## [WORK INSTRUCTIONS]
Return the records unchanged, from the line containing "Where should I click to: Click" through the line containing "(x=427, y=33)", both included.

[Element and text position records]
··········

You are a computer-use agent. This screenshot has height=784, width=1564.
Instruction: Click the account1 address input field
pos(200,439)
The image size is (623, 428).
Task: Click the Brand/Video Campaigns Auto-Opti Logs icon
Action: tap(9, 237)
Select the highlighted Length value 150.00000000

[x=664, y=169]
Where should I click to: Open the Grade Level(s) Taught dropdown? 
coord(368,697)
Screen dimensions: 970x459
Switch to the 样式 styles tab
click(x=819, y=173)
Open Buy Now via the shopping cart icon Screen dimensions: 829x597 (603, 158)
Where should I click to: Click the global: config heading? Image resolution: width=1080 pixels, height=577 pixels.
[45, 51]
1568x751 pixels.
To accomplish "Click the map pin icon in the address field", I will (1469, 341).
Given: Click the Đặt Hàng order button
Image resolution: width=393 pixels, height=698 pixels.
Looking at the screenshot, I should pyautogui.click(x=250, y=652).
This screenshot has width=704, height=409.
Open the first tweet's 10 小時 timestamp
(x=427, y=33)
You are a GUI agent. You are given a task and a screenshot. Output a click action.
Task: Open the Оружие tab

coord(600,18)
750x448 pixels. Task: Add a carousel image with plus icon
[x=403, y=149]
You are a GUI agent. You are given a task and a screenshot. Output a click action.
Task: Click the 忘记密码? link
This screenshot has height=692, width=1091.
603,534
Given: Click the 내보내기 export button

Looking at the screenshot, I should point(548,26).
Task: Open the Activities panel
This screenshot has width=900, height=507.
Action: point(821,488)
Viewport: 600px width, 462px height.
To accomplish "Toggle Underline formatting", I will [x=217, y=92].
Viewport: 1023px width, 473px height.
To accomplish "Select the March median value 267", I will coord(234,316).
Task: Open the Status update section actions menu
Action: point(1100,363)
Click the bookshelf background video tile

··········

## [THE OUTPUT]
Where should I click to: Click the global: config heading? Image resolution: width=1080 pixels, height=577 pixels.
[45, 51]
1568x751 pixels.
To accomplish "Click the map pin icon in the address field", I will (1469, 341).
Given: Click the Đặt Hàng order button
Image resolution: width=393 pixels, height=698 pixels.
Looking at the screenshot, I should pyautogui.click(x=250, y=652).
This screenshot has width=704, height=409.
Open the first tweet's 10 小時 timestamp
(x=427, y=33)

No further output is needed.